/project-atlas-sao-paulo

A project for the development of rich geospatial data from the city of São Paulo for use in Machine Learning models.

Primary LanguageJupyter Notebook

Project Atlas - São Paulo 🌎

Project Atlas - São Paulo is a Data Science and Engineering initiative that aims at developing relevant and curated Geospatial features about the city of São Paulo, Brazil. It's ultimate use is varied, but it is mainly focused on Machine Learning tasks, such as Real State price prediction.

It aggregates several attributes from many public data sources at different levels of interest, which can be used to match geospatially referenced data (lat,long pairs for example).

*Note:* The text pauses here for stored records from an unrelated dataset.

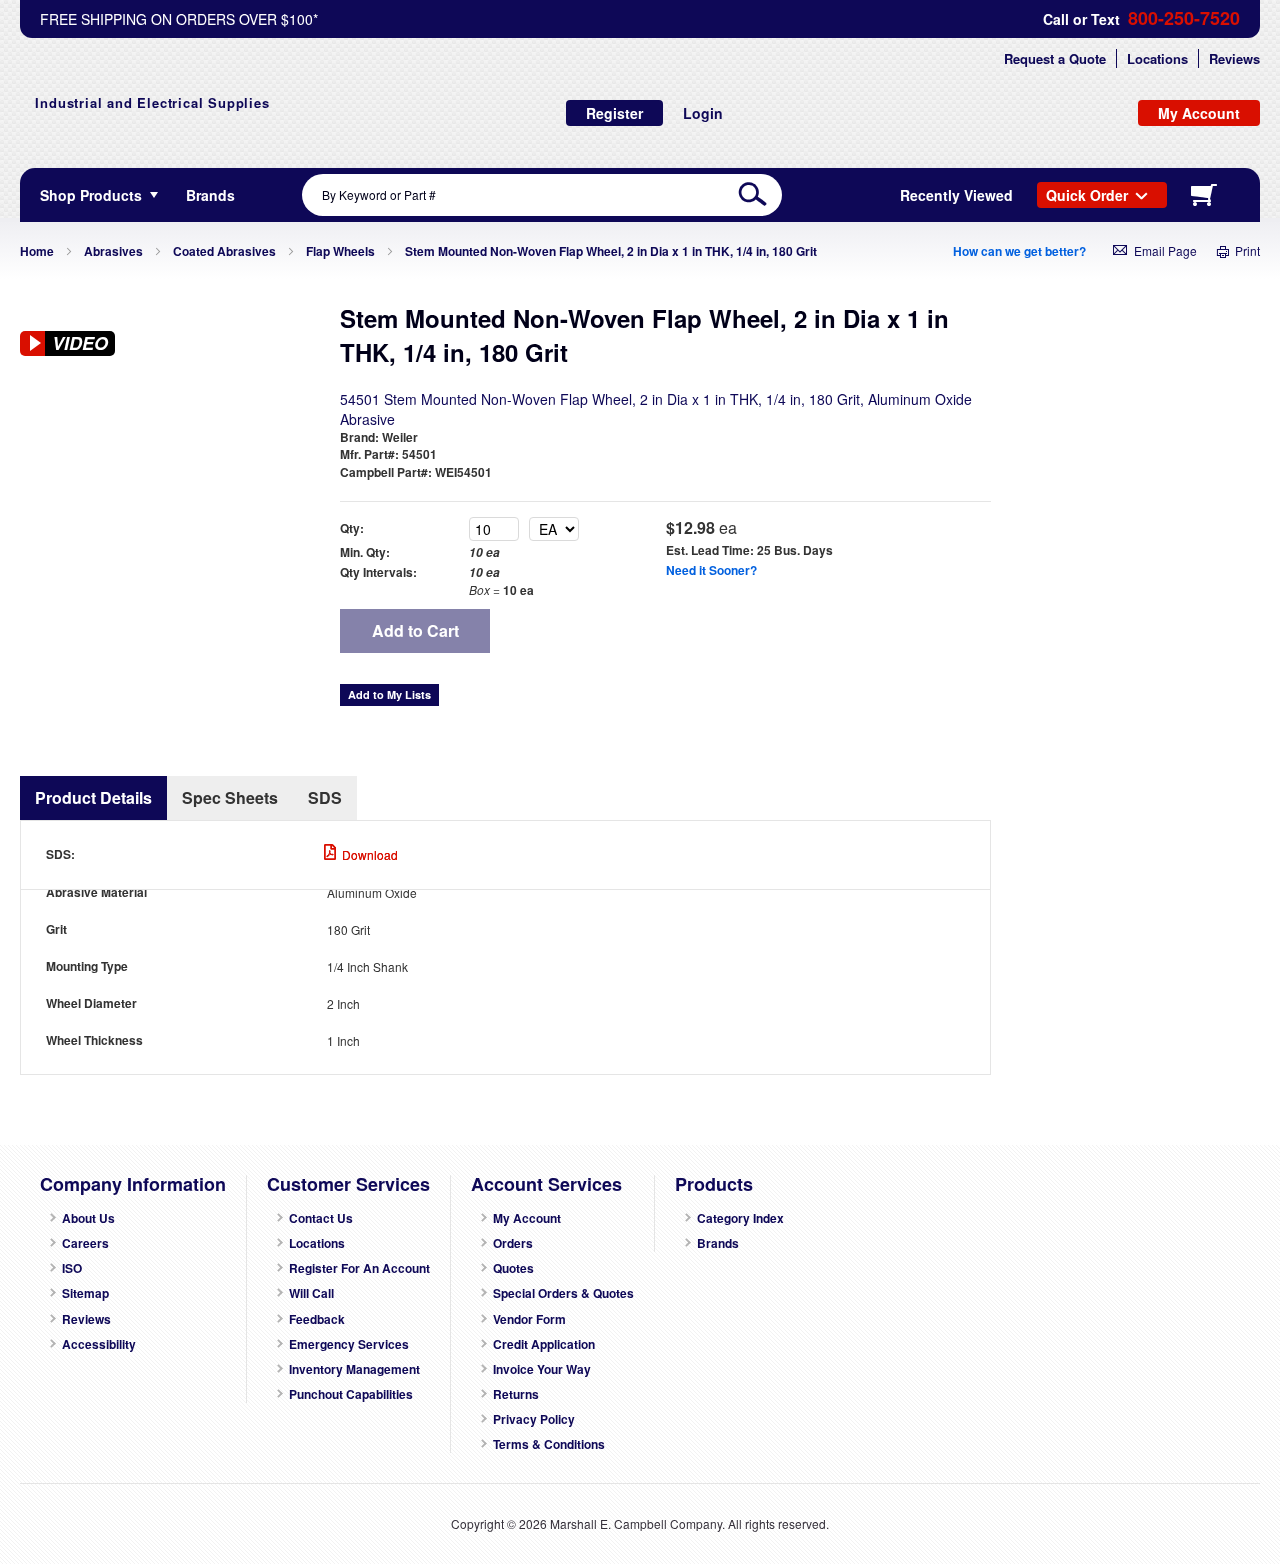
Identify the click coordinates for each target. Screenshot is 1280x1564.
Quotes (513, 1268)
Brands (718, 1243)
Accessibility (99, 1344)
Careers (85, 1243)
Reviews (1234, 58)
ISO (72, 1268)
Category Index (740, 1218)
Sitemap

A breakdown of the data sources currently used and their original references can be found below, but the official documentation of the project contains the full list of data sources.

Data sources

  • GeoSampa: geospatial data exploration tool provided by the São Paulo's Department of Urban Development;
  • IBGE: raw datasets from the 2010 Census conducted by the Brazilian Institute of Geography and Statistics;
  • Infocidade: multiple sources from the city of São Paulo's local government entities;
  • São Paulo Open Data Portal: multiple curated data sources from the city of São Paulo;

Technologies used

The main technologies used in this project were:

  1. Data processing: Apache Spark, pyspark;
  2. Geospatial data wrangling: Apache Sedona, geopandas, fiona;
  3. Data Versioning: dvc

Project Architecture

The project is broken down by different levels of granularities of Geospatial references. These are:

  1. Census Sectors: the lowest level of census information, that can be roughly approximated to a street block;
  2. Zip code different from a block, the zip code can be roughly approximated to a streets;
  3. Area of Ponderation: areas of ponderation are aggregations of census sectors, which vary in size. The level of interest is important as some of the data sources in the project are only described in such level;
  4. Neighborhoods: neighborhoods are not formally defined and place in between districts and areas of ponderation when it comes to size;
  5. Districts: districts are administrative regions in the city of São Paulo, which is defined formally by law (with that, their boundaries do not change that much over time);

The map below iilustrates this relationship:

Example map for Levels of Interest

Note: The outer red line indicates the districts. The green line represents the neighborhoods. The blue lines indicate zipcodes, as so on.